[Saved entries]
..........

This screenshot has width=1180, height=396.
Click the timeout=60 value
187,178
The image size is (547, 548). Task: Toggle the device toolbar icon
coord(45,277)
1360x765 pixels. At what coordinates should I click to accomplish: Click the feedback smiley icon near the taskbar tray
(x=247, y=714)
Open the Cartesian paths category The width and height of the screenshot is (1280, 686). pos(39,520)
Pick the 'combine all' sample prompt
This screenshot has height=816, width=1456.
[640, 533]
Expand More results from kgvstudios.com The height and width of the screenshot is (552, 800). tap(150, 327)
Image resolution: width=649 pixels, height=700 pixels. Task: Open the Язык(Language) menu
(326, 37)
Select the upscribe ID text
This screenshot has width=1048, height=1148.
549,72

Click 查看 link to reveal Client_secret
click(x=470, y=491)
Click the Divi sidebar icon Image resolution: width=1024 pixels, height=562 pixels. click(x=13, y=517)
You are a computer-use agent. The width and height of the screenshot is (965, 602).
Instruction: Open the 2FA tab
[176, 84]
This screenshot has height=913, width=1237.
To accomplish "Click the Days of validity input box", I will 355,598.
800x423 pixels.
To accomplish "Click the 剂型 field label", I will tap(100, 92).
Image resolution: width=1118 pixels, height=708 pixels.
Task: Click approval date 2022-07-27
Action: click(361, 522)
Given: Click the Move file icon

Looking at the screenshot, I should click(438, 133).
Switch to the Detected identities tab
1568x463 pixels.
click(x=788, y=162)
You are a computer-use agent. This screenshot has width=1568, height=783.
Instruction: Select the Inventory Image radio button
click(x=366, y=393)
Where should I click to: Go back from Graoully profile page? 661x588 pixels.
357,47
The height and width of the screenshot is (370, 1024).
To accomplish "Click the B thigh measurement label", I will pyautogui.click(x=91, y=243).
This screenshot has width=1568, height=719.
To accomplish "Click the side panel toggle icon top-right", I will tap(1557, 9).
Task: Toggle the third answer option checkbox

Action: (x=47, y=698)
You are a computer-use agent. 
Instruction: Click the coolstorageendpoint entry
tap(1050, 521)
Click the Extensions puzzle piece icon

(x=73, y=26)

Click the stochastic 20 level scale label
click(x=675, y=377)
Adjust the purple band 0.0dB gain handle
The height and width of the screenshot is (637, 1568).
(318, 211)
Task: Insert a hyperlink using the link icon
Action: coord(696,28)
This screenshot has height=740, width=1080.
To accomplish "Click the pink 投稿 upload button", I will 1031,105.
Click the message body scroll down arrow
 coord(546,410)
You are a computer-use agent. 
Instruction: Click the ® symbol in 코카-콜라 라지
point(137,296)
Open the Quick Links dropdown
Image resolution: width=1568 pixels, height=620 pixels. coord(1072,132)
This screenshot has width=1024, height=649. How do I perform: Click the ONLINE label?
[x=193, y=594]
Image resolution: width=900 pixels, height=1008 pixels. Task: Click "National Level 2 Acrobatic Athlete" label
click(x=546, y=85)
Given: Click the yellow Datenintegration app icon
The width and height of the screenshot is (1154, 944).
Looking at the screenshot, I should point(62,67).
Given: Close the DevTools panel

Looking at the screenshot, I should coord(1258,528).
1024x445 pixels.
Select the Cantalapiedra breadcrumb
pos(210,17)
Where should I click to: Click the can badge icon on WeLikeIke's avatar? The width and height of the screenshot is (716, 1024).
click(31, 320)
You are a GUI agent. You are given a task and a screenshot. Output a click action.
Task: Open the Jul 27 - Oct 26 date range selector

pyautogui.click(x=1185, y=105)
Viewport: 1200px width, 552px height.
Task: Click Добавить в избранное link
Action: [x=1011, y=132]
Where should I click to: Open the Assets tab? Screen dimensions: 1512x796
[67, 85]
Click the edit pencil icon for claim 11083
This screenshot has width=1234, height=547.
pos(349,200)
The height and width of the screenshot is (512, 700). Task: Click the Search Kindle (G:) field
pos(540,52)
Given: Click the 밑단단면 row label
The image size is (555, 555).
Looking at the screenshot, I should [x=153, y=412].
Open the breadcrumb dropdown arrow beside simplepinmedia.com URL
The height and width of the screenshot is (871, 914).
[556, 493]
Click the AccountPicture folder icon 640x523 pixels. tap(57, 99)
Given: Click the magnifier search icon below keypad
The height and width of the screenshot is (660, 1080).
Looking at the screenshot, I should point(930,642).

..........

**Work to be completed**
Copy out the lines of the records above in which the string "agent" appears.

**Output for this exercise**
You are a computer-use agent. The width and height of the screenshot is (965, 602).
You are a computer-use agent. This screenshot has width=1568, height=783.
You are a computer-use agent. 
You are a computer-use agent. 
You are a GUI agent. You are given a task and a screenshot. Output a click action.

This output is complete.